> TRY IT: Starting with the line that contains "You are a computer-use agent. The" and ending with the final line of the data below, print those lines exactly and nothing else.

Records from a data collection

• • • • •

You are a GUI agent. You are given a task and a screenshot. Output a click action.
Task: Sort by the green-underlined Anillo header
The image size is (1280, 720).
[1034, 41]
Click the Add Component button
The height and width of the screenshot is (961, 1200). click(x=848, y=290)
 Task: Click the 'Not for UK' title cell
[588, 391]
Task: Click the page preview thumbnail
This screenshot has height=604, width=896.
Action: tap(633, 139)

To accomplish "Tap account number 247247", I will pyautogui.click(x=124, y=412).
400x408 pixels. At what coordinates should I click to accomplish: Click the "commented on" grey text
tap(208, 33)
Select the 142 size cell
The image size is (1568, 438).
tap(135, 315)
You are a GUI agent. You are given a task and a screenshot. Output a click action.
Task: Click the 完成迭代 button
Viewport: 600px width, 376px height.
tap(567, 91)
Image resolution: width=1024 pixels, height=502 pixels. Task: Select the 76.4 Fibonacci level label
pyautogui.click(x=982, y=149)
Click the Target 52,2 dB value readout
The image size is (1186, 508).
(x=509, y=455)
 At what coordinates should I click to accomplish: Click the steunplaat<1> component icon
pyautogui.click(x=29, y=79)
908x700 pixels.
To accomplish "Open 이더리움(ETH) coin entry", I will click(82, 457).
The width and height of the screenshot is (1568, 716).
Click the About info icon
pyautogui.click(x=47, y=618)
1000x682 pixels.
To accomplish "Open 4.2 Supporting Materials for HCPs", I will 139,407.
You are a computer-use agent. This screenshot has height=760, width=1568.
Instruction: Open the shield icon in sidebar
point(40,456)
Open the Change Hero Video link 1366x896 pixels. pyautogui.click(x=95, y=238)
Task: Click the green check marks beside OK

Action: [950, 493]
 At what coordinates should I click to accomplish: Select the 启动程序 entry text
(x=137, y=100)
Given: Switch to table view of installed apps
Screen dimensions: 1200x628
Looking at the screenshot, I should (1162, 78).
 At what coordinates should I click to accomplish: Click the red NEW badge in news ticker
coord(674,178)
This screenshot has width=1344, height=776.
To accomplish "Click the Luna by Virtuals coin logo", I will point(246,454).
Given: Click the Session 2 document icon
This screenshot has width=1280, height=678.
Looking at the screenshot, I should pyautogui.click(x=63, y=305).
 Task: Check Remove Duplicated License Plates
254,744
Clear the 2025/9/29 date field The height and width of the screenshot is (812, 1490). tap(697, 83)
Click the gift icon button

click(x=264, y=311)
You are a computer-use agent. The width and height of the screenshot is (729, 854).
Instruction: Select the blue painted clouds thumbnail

• • • • •

> SOLUTION FOR THIS EXERCISE:
You are a computer-use agent. The width and height of the screenshot is (729, 854).
Instruction: Select the blue painted clouds thumbnail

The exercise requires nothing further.